* [Provided passage]:
As principal of Newtown High School in Sandy Hook, CT, and with more than two decades in the field of education, I had experienced many defining moments in my career thanks to my ongoing engagement with people, programs, and practices. Originally, I thought that some of my most memorable moments occurred after I read about a promising intervention for struggling learners, or perhaps when the mantra from a speaker’s keynote address prompted me to embrace the latest educational reform.
In retrospect, however, I realized that the truly inspiring moments came from examining artifacts found much closer to home. These were the student products posted on our school walls, tucked neatly away in teachers’ briefcases awaiting a grade, or shared proudly during daily classroom instruction. While these student products were a natural extension of our work, I wondered if we were missing something more significant—whether a closer examination of these works might reveal new insights about our students’ interests, emotions, and understandings.

* [Given request 1]:
Reproduce the passage about student work between "As principal of" and "latest educational reform.", inclusive.
* [Given request 2]:
In the passage about student work, how many years had the principal spent in the field of education?
The listing after this point isn't needed for the work here.

* [Data lines]:
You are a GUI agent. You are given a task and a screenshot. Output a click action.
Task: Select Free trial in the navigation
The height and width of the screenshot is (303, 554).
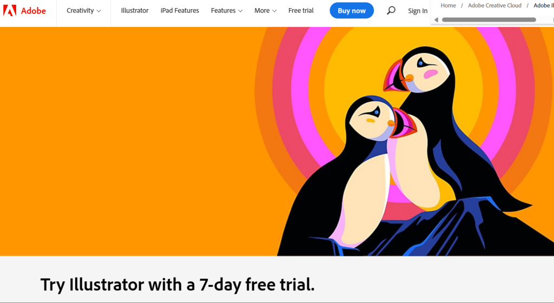[x=301, y=11]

* [Task response 1]:
As principal of Newtown High School in Sandy Hook, CT, and with more than two decades in the field of education, I had experienced many defining moments in my career thanks to my ongoing engagement with people, programs, and practices. Originally, I thought that some of my most memorable moments occurred after I read about a promising intervention for struggling learners, or perhaps when the mantra from a speaker’s keynote address prompted me to embrace the latest educational reform.

* [Task response 2]:
More than two decades.